Llegados a este punto, es necesario aclarar que el hecho de permitirnos no sentir nada no tiene que ver con la expresión explosiva de las emociones, ni las experiencias catárticas fruto de dicha expresión, y menos todavía nos referimos a la posibilidad de herir física o verbalmente a otros seres justificándolo con nuestro “derecho a expresar lo que sentimos”. En absoluto, acoger lo que sentimos no implica dar carta blanca al sentir mediante actos irreflexivos, más al contrario, significa sostener ese sentir y acompañarlo como quien acompaña a un amigo en un momento difícil, hasta que, recogido su mensaje, pueda ser expresado con ecuanimidad y total legitimidad.
Resulta, pues, que lo que sentimos, sea agradable o desagradable, es siempre un indicador de si vamos por “buen camino”, de si aquello que estamos haciendo nos conduce hacia el despliegue de todo nuestro ser o nos aleja de lo más auténtico de nosotros mismos.
Las sabidurías de la antigüedad, tanto en occidente como en oriente, tenían en cuenta aquella parte de nosotros que nos orienta y guía en el camino de la vida. Sócrates lo llamaba el daimon, una especie de divinidad interior. Los estoicos hablaban del regente interno del mismo modo que lo hace el hinduismo utilizando la palabra sánscrita antaryamin.
El antaryamin es la sabiduría que mora en nuestros corazones, lo divino que nos guía en contacto con la totalidad del universo. Esta sabiduría reconoce la unidad subyacente de todo cuanto existe. Todo está interconectado porque todo se sostiene en la misma Conciencia, todo está hecho, en última instancia, de la misma pasta, de la misma energía... Un bonito ejemplo que nos ayuda a comprender mejor en qué consiste este regente interno (antaryamin) es la imagen de una bandada de pájaros, en la que cada pájaro individualmente sigue a los demás pero todos lo hacen regidos por la unidad de la bandada, impelidos por una inteligencia superior que mora en cada uno de ellos y a su vez en la totalidad.

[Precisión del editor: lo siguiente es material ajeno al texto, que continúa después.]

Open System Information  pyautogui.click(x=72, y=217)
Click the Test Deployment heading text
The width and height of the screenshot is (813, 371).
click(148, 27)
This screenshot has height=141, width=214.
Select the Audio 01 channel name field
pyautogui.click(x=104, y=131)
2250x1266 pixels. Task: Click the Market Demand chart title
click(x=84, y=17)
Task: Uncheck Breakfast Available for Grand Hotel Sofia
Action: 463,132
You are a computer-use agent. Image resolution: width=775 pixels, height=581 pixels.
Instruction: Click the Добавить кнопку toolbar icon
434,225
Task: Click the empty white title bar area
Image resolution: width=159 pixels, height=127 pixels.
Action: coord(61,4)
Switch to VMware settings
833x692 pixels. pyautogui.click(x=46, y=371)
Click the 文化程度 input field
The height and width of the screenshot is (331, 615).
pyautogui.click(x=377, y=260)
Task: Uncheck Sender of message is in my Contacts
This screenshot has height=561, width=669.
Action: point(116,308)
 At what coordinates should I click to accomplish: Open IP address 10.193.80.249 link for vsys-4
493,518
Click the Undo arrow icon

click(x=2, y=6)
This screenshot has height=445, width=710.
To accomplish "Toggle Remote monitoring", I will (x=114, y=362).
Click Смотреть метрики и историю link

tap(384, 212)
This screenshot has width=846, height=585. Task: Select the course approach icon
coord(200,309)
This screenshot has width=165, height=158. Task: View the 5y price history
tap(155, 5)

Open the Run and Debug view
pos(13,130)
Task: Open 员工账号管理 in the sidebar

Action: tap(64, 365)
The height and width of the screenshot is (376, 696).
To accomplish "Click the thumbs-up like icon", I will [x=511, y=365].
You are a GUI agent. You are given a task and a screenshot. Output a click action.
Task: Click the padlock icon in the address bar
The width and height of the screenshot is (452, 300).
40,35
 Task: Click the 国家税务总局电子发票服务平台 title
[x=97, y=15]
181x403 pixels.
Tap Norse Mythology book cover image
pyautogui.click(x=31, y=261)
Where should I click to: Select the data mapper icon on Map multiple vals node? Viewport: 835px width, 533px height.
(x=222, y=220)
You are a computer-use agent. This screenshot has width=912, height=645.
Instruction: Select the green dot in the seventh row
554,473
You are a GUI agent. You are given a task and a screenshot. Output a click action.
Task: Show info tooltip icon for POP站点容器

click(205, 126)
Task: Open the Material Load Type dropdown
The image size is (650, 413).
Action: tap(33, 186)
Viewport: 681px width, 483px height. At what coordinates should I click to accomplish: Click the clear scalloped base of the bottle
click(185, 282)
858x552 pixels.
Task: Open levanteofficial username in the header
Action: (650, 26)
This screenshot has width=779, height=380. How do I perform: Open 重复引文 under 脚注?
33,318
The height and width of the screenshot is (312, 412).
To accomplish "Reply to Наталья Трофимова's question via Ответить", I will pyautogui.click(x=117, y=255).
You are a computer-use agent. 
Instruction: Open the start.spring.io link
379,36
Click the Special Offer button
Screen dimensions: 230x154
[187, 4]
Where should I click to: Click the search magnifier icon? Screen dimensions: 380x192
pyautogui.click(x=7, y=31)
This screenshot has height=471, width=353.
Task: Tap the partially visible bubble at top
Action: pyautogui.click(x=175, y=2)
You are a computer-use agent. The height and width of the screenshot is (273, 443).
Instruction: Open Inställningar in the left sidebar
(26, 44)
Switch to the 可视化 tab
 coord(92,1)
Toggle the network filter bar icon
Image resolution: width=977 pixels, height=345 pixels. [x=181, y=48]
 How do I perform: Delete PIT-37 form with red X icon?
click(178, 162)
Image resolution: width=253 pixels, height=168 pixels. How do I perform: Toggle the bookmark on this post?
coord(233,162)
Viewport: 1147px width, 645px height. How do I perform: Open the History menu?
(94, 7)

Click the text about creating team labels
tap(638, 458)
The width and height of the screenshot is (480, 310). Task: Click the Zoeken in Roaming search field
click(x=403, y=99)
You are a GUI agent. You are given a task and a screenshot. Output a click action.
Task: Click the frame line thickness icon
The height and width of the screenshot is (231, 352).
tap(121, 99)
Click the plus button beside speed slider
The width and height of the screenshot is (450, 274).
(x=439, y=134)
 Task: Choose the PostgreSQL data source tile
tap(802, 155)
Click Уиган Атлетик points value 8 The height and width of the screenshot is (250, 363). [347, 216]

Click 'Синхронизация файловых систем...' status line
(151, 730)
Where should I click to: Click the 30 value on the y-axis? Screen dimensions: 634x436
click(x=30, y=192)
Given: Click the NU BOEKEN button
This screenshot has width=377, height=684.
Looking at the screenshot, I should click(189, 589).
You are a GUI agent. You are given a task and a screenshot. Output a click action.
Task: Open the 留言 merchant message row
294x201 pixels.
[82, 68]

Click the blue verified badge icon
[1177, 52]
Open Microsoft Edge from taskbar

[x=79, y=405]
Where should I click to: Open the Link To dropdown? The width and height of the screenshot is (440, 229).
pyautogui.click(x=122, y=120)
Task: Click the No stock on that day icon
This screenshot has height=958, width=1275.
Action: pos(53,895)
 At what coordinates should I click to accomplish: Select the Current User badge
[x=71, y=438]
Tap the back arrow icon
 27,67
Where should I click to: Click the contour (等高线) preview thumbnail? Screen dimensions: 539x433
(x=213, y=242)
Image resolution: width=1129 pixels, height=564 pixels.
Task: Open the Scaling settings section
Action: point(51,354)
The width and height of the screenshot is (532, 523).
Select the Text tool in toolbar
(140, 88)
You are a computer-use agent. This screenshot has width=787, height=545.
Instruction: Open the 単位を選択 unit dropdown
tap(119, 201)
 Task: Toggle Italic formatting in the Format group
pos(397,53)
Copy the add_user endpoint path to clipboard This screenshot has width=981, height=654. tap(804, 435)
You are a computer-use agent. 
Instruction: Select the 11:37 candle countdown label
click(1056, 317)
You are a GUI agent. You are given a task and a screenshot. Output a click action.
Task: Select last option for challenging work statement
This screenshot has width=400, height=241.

En la Bṛhadāraṇyaka Upaniṣad, después de haber descrito el regente interno como aquel que mora en el interior de cada uno de los elementos que constituyen el universo y los rige sin ser conocido por ellos, se resume así la naturaleza del regente interno:
“Ese es tu verdadero ser, el rector interno, el inmortal, el vidente invisible, el oyente inaudible, el pensante impensable, el conocedor desconocido. No hay ningún otro vidente, sino él. No hay ningún otro oyente, sino él. No hay ningún otro ser pensante sino él. No hay ningún otro cognoscente sino él. Él es tu ser, el rector interno, el inmortal. Todo fuera de él es pura miseria”.
Ese regente interno, siempre nos está guiando, pero no siempre lo escuchamos, no siempre lo creemos ni confiamos en su saber. Volviendo al ejemplo de los pájaros, sería como el pájaro que dijese “pues yo en lugar de volar con todos voy a ir andando”, rechazando así su naturaleza voladora y negando la totalidad de la que forma parte.
Cuando hablamos del sentir como guía, nos referimos a la escucha de esta sabiduría interna, que en ocasiones toma la forma de agradecimiento, alegría y amor, pero también puede tomar la forma de enfado, tristeza, incertidumbre, etc. para devolvernos hacia la alegría última, la del gozo de ser y su pleno despliegue.